After a 10 year hiatus from home brewing I have dusted off the fermenter and gotten busy. So far I've done a Coopers Vintage toucan clone that turned out great, I've got a Sierra Nevada Pale Ale extract and grain clone in the fermenter and now I'm looking for my next recipe.

While I'm a big fan of the hoppy, high alcohol APAs (Sierra Nevada Torpedo is an all time favourite), I think it's time to kick off a session beer. That is - not so hoppy and not so high in alcohol. For me, another all time favourite in this category is the Lord Nelson's Three Sheets Pale Ale.
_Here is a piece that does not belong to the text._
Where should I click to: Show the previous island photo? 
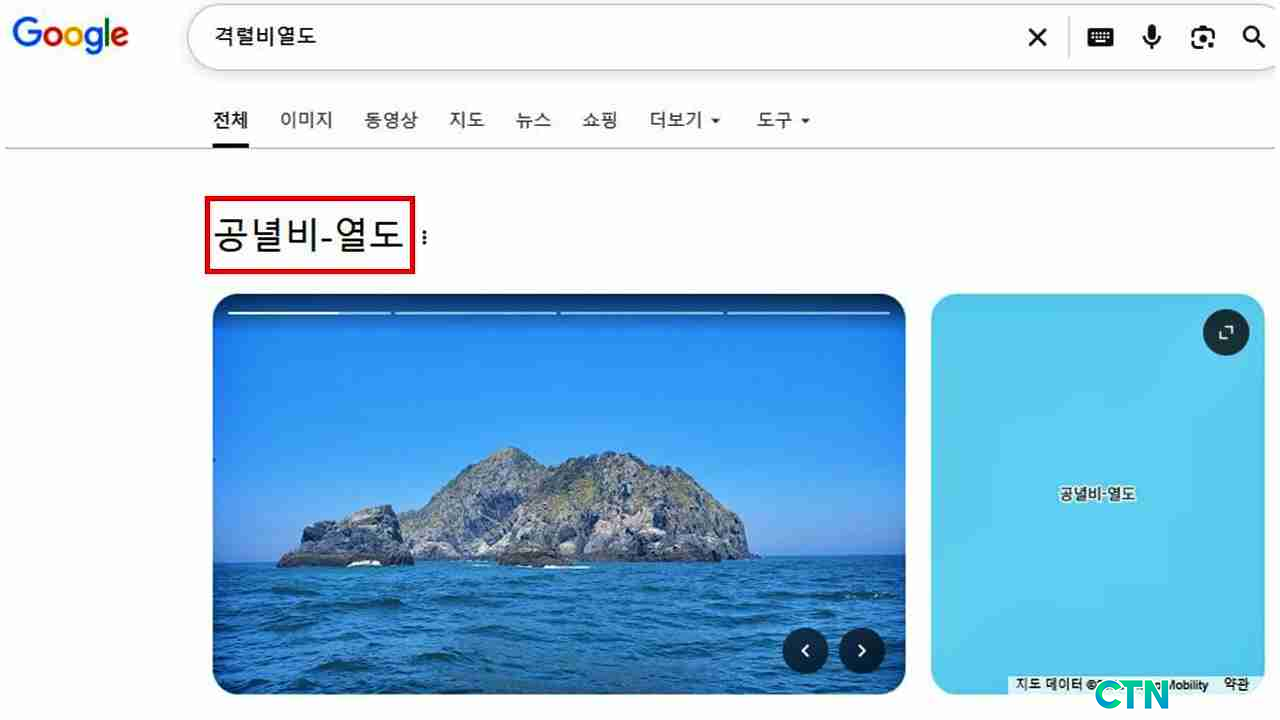click(805, 651)
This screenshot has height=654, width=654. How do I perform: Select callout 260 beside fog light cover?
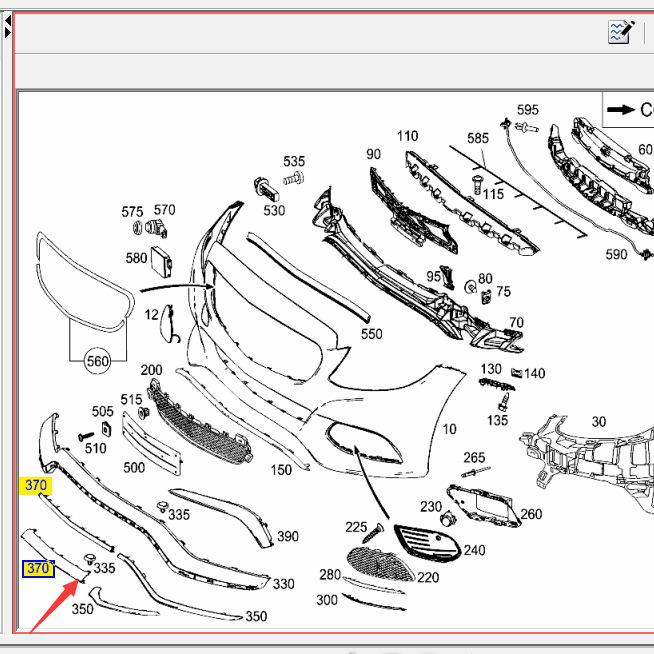tap(531, 514)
If I could make something even close to this I'd be a very happy man!!

A bit of googling got me a few facts -

Galaxy bittering hops
2/3 Cascade and 1/3 Galaxy for flavour/aroma
US-05 yeast

But as far as malts go I'm at a total loss. I'll be using extract and have just purchased 15kg of Pilsen LME from iBrew. According to some sources this is a good place to start. I've also heard some pale crystal to steep would be good.

As for the rest, I'm very much open to suggestions. Anyone got any thoughts?

Thanks in advance!
HP


----------



## Nizmoose (16/6/14)

I'd definitely recommend 200g or so of light crystal and didn't think galaxy was good for bittering?


----------



## hermanpeckel (24/6/14)

Thanks for the response Nizmoose. Before I got your reply I ended up going with -

3kg x Pilsner LME
500g Light DME
200g Pale Crystal
US-05 Yeast
15g Galaxy @60min
15g Galaxy, 5g Amarillo @20min
15g Amarillo, 5g Galaxy @2min
Hopefully it turns out ok. Just wondering, why would galaxy be no good for bittering?


----------



## menoetes (24/6/14)

Galaxy has a reputation for a 'rough' or 'harsh' bitterness and not being as smooth as others. I love Galaxy hops but kinda have to admit that I kinda agree. There's nothing worng with bittering with Galaxy IMHO but most other hops with a high AA% (preferably over 10% for bittering hops) might make your beer that little bit smoother.

Having said that, if you leave a galaxy bittered beer an extra 2 - 3 weeks longer in the bottle than it's 'smoother' counter-parts it'll smooth itself out fine and frankly I don't see enough of a difference to bother.


----------



## hermanpeckel (24/6/14)

Hmmmm... leaving it in the bottle might be a challenge. Thanks for the info though. I would have thought galaxy would have made a great bittering hop @ 14% AA, but I am far from an expert. From all accounts below, this is what they actually are using (galaxy as a bittering hop). Maybe the bittering is just a very small quantity with all the late hops in this beer.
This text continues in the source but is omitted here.